The answers to these questions are found in the study of human genetics. Human genetics research has the primary goal of identifying the molecular basis of inherited disorders, elucidating the genetic and genomic basis of chronic conditions, as well as developing computational tools based on analytical methods to identify disease susceptibility loci and individuals at risk for developing disease.
Human genetics research involves utilizing a broad set of techniques and knowledge, including the basic principles of molecular biology, mendelian genetics and the latest genomic tools, including next-generation DNA sequencing and bioinformatics.
G&E Program faculty are identifying mutations and genetic variants that provide a molecular explanation of inherited human diseases. Understanding the molecular basis of human genetic diseases can lead to disease prevention and the development of treatments and cures.
Cancer is a genetic disease. Mutations that cause cancer alter fundamental cell behaviors, including growth, proliferation, and migration. How do you identify genes that influence cancer formation and progression?
One way is to use human genetics to identify cancer-causing gene mutations that are inherited. Another way is to correlate genetic lesions found in sporadically occurring tumors. A powerful approach to identify and understand cancer-causing genes is to use model organisms.
In the G&E Program, these model organisms include the fruit fly (Drosophila), the nematode worm (C. elegans), zebrafish, and the mouse. These systems can be used for large-scale in vivo genetic screens to identify cancer-causing genes or candidate cancer-causing genes can be engineered to create models of human cancer. These powerful genetic systems have led to the identification of genetic pathways that regulate cell behaviors that when mutated lead to tumor formation and metastasis.
Human patients and families with genetic defects contribute to our studies and help inform our thinking as we ultimately hope that this knowledge can provide cures.
Genome Maintenance and Repair
The genome is constantly being challenged by internal and external forces that cause DNA damage. DNA damage results from both programmed cellular processes, such as those required for meiotic crossover and antibody diversity, and spontaneous damage, such as errors in DNA replication, the cellular generation of damage-inducing chemicals, exposure to irradiation or chemicals present in the environment.
Cells have developed many distinct ways to repair DNA damage, but not all DNA damage is properly repaired. Incorrectly repaired DNA damage can lead to genome rearrangements from point mutations to chromosome breaks or loss. Incorrectly repaired DNA can also lead to programmed cell death.
How do cells recognize, respond to and correctly repair DNA damage? How does improper repair influence genome stability? How does failure to repair lead to programmed cell death? How do cancer cells with genome damage bypass cell death?
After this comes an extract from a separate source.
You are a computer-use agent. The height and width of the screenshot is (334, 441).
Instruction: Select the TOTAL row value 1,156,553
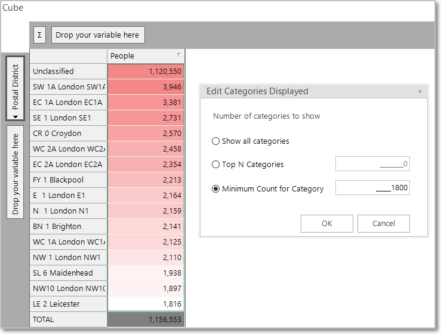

Many G&E Program laboratories are uncovering how cells recognize and respond to DNA damage, with an emphasis on the genetic and epigenetic factors involved in these processes. G&E Program labs are defining the protein complexes and enzymatic activities that recognize and repair different types of DNA damage, while discovering signaling pathways induced to impose cell cycle checkpoints, to facilitate DNA repair, and to promote other cellular process such as programmed cell death. Ultimately these discoveries will lead to novel strategies for increasing the vulnerability of cancer cells to specific therapeutic strategies.